====== DATA LISTING

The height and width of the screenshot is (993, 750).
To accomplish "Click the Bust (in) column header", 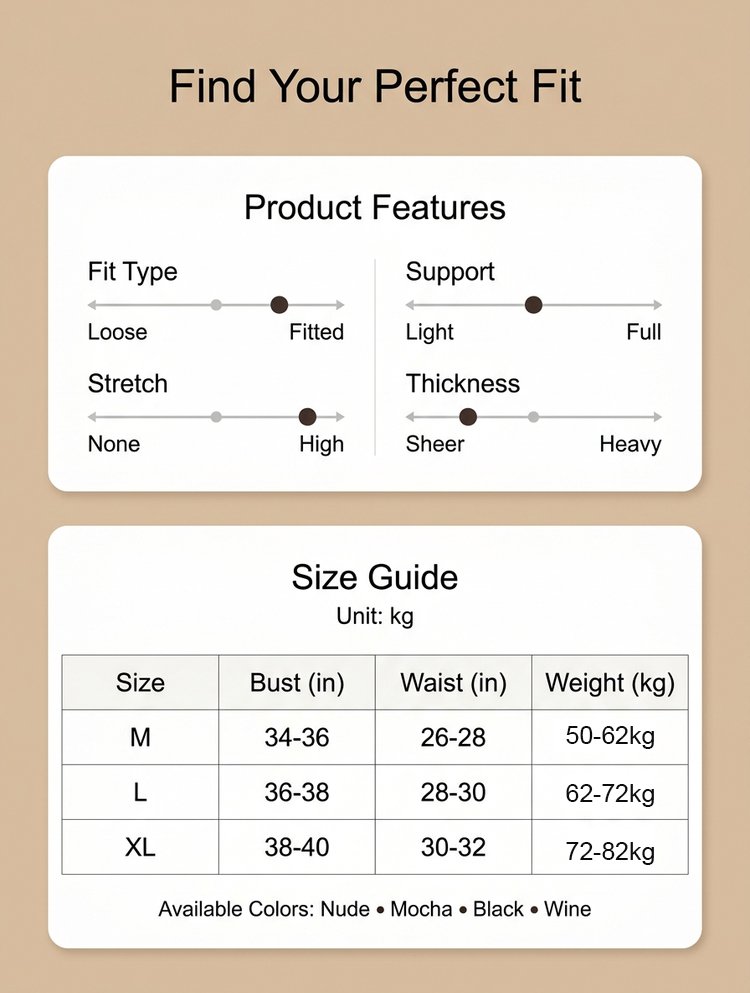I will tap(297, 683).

============
====== DATA LISTING

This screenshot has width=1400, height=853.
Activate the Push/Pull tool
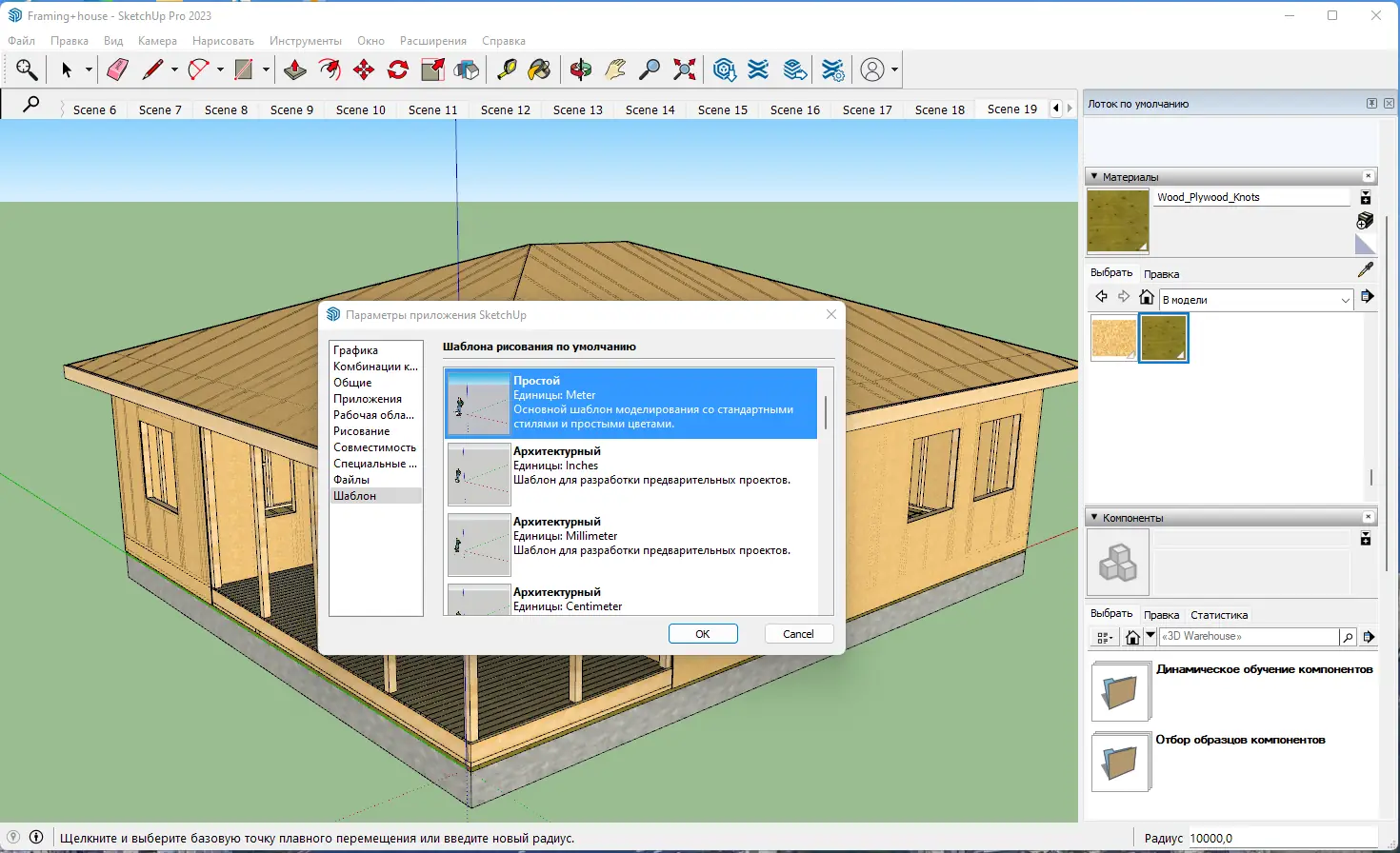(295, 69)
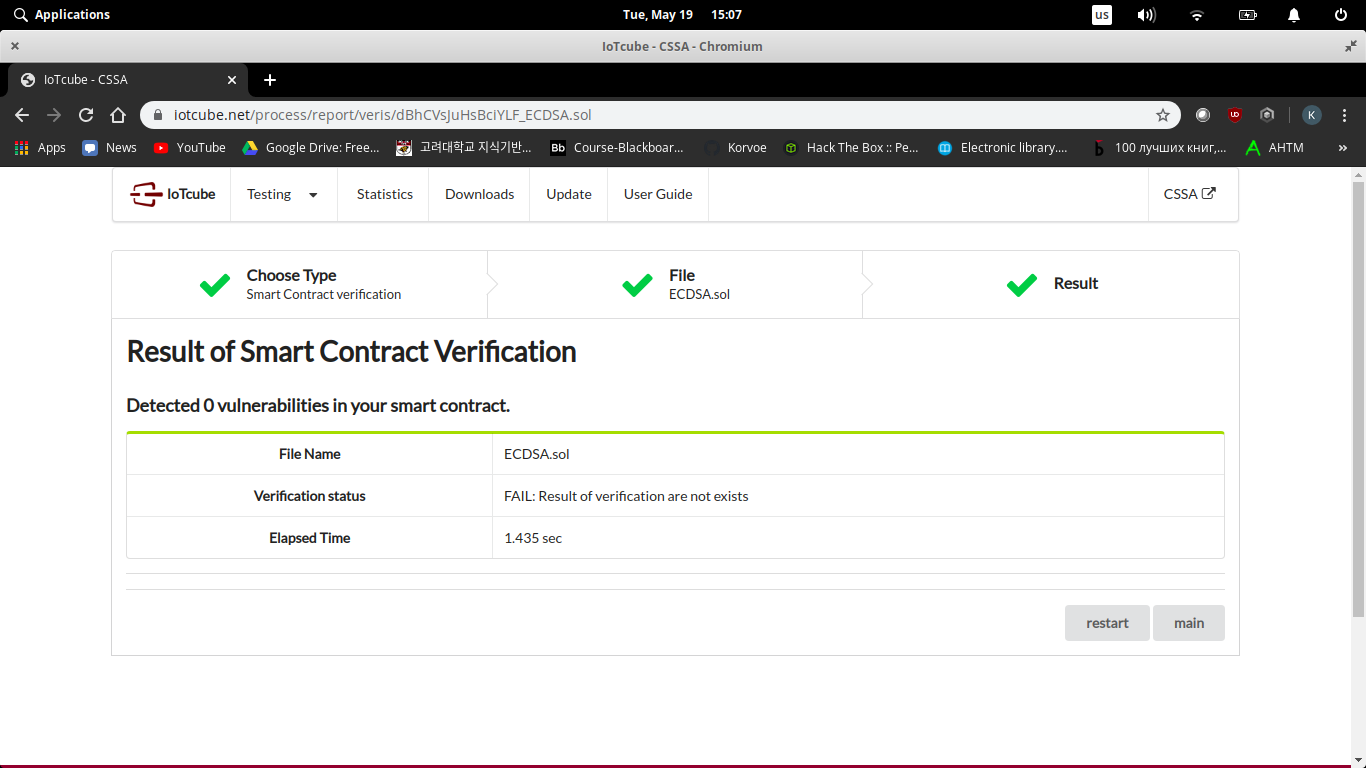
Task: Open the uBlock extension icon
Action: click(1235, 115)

============

The answer must be a single number: how many lines in the data above contain the string "height".

- WRITTEN ANSWER: 2